◆ Exercise
Show every line of the data where the word "Viewport" can be found.

Collection entries
_ _ _

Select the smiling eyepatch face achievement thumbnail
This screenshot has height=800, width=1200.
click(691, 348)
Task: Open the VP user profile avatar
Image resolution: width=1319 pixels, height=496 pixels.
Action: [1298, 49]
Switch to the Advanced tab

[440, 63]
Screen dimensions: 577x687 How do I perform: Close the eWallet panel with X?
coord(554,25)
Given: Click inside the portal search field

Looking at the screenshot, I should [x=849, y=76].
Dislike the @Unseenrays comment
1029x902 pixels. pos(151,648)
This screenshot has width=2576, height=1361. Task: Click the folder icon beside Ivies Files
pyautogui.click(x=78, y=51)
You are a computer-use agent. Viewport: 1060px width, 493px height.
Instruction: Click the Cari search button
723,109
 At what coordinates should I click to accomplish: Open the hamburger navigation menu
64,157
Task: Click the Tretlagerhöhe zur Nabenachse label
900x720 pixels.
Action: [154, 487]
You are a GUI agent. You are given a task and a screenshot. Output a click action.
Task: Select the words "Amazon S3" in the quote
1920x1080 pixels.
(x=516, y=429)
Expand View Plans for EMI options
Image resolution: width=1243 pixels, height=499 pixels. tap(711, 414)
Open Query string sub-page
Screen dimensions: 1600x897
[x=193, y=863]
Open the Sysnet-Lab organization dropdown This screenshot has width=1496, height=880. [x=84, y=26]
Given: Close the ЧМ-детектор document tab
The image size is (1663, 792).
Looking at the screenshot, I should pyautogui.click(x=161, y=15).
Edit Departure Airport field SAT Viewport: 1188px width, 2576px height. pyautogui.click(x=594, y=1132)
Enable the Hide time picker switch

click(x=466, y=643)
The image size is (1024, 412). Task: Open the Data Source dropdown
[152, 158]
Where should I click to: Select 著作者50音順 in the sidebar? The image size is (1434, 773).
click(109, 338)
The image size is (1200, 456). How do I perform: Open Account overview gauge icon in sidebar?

_ _ _

◆ Exercise response
You are a computer-use agent. Viewport: 1060px width, 493px height.
Edit Departure Airport field SAT Viewport: 1188px width, 2576px height. pyautogui.click(x=594, y=1132)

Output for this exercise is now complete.